# EXERCISE DETAILS:
Could you give the records below again exactly, without the pictures?

Stored entries

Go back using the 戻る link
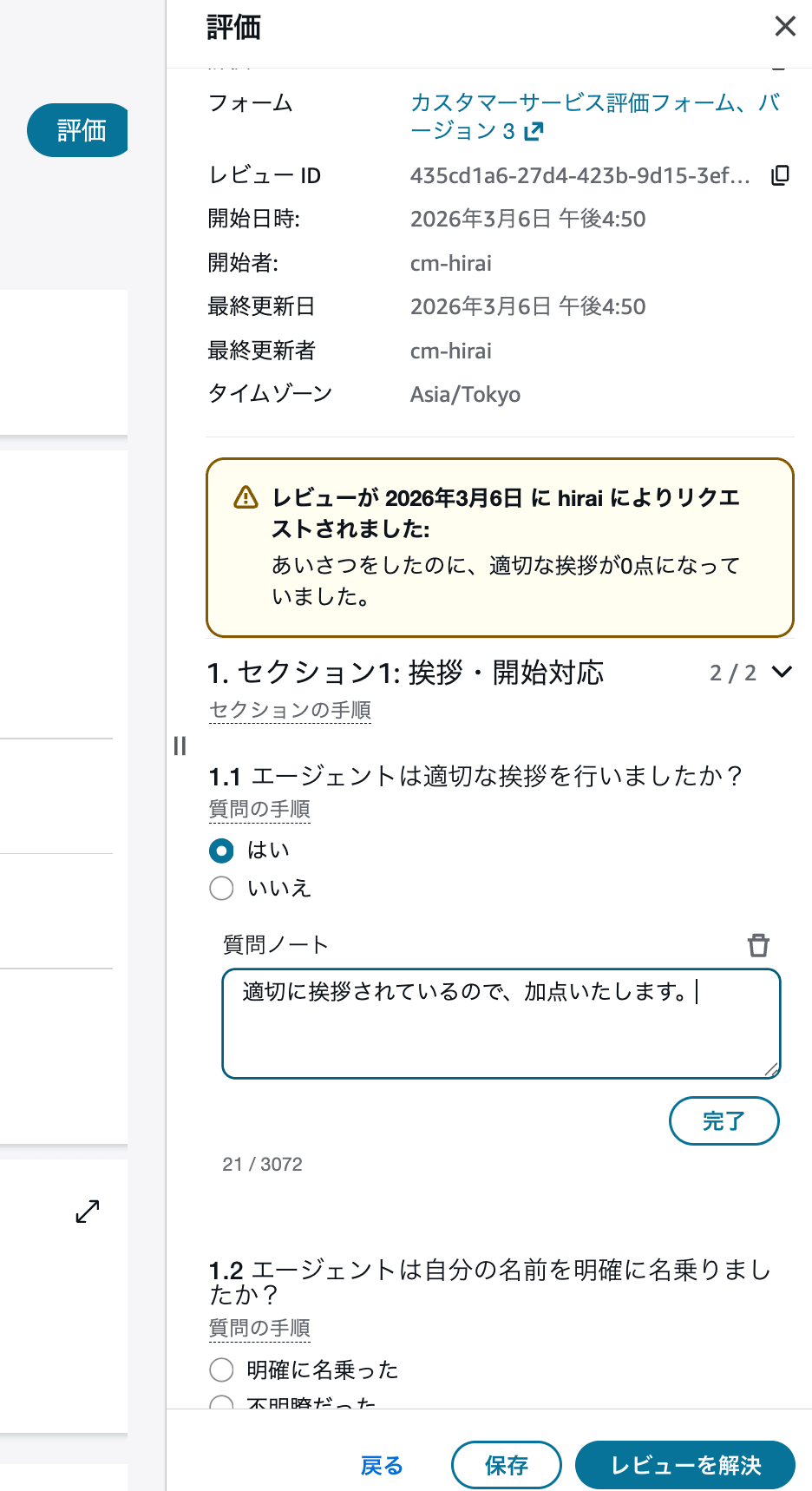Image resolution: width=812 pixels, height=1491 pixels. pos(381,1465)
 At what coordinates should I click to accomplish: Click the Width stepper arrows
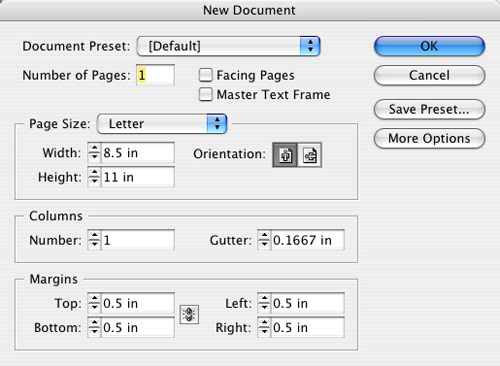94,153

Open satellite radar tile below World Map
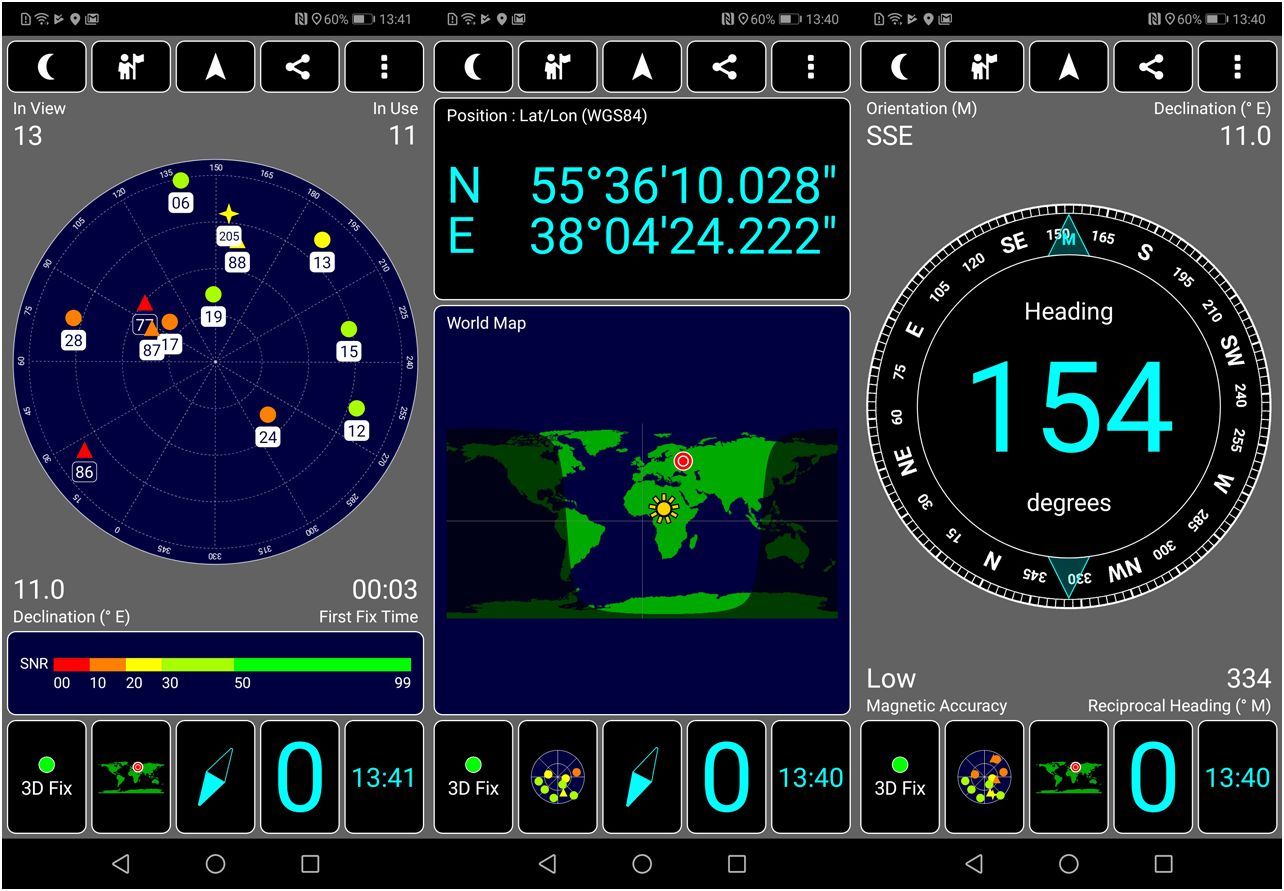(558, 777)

# REPLY TO THE TASK:
Go back using the 戻る link
Image resolution: width=812 pixels, height=1491 pixels. pos(381,1465)
 At what coordinates should I click to accomplish: Click the Width stepper arrows
94,153

Open satellite radar tile below World Map
(558, 777)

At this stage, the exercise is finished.